======== Data for the task

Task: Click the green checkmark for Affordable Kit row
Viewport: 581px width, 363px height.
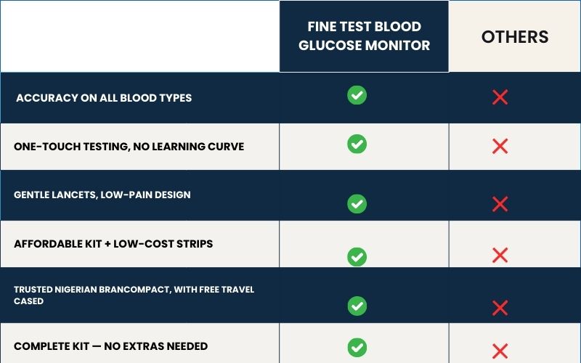Action: coord(357,256)
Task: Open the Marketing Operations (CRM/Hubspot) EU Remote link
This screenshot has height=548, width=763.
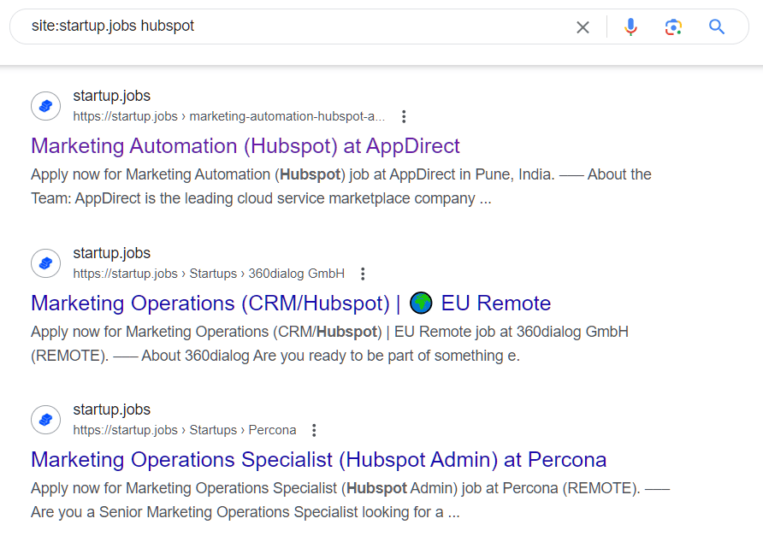Action: click(x=291, y=303)
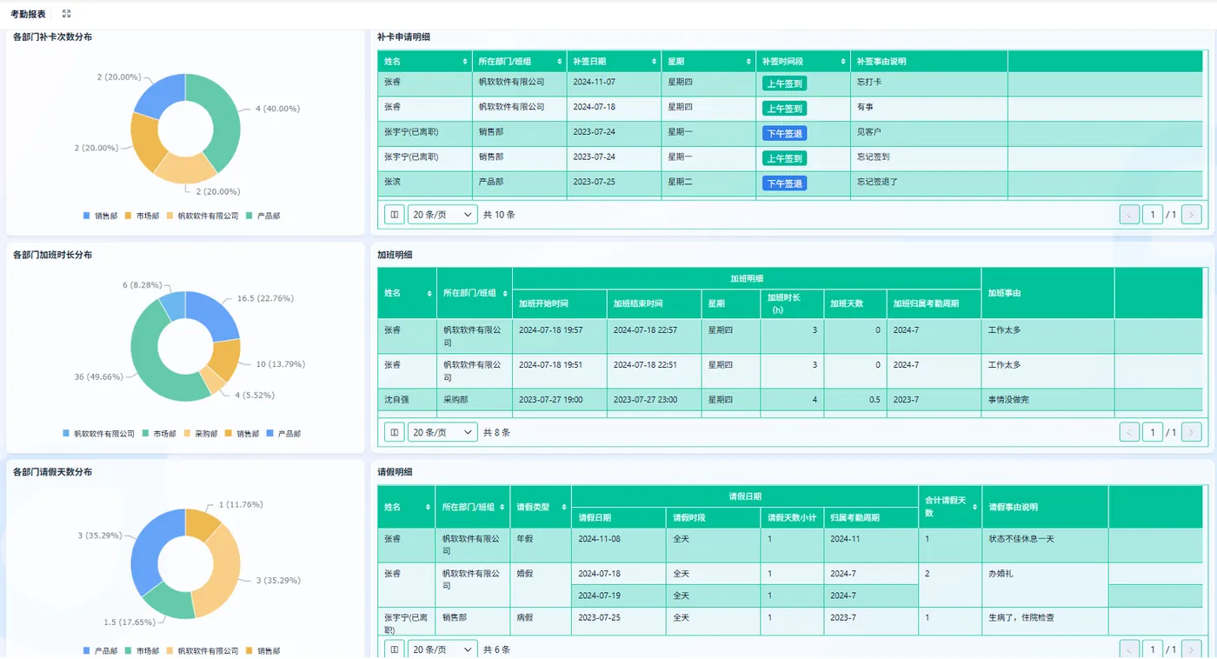Open 20条/页 dropdown in 请假明细

442,649
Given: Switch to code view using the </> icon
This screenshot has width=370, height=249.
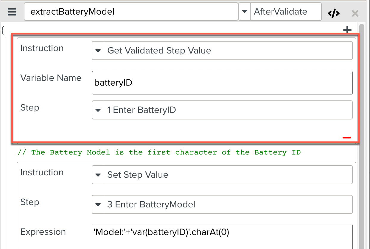Looking at the screenshot, I should pos(333,13).
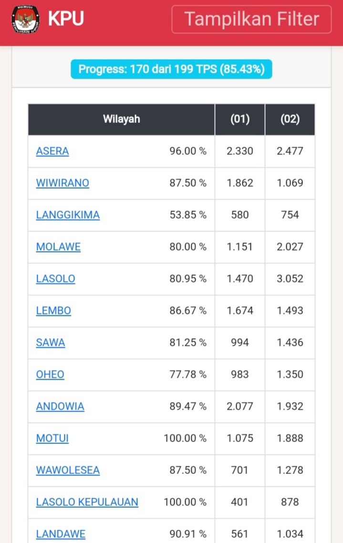
Task: Click the KPU title text
Action: coord(66,19)
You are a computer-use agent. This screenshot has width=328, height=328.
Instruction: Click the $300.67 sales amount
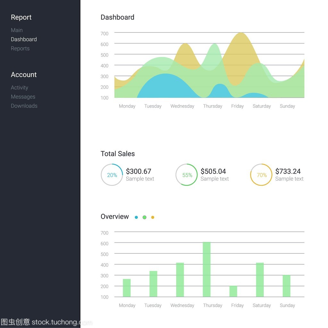[x=138, y=171]
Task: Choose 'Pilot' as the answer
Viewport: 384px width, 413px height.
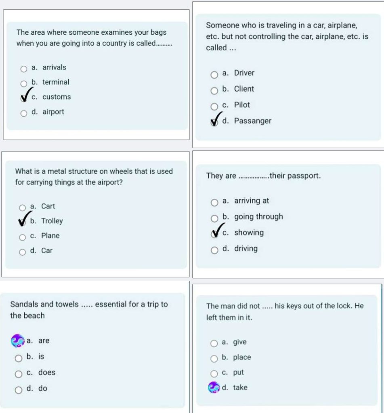Action: 214,106
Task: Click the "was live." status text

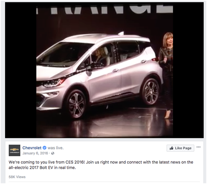Action: (56, 148)
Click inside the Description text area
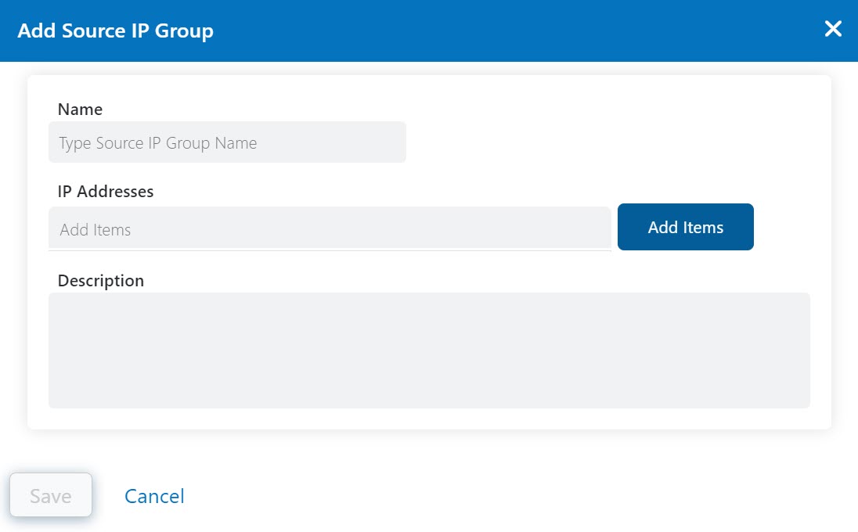Viewport: 858px width, 532px height. (429, 350)
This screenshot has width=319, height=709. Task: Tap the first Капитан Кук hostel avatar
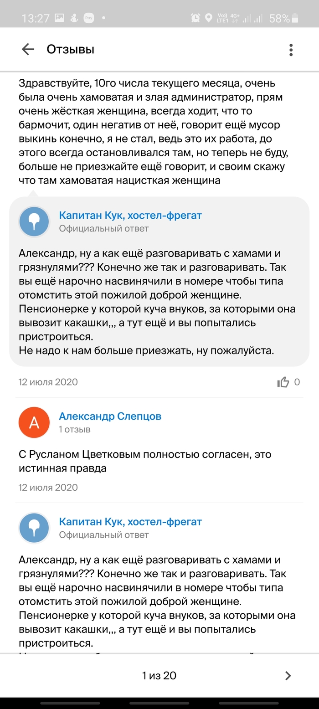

================

What you have to do:
From the records above, pick out and copy every line that contains the string "text". Case counts.

Task response:
Task: Click the KPU title text
Task: Click the "was live." status text
Click inside the Description text area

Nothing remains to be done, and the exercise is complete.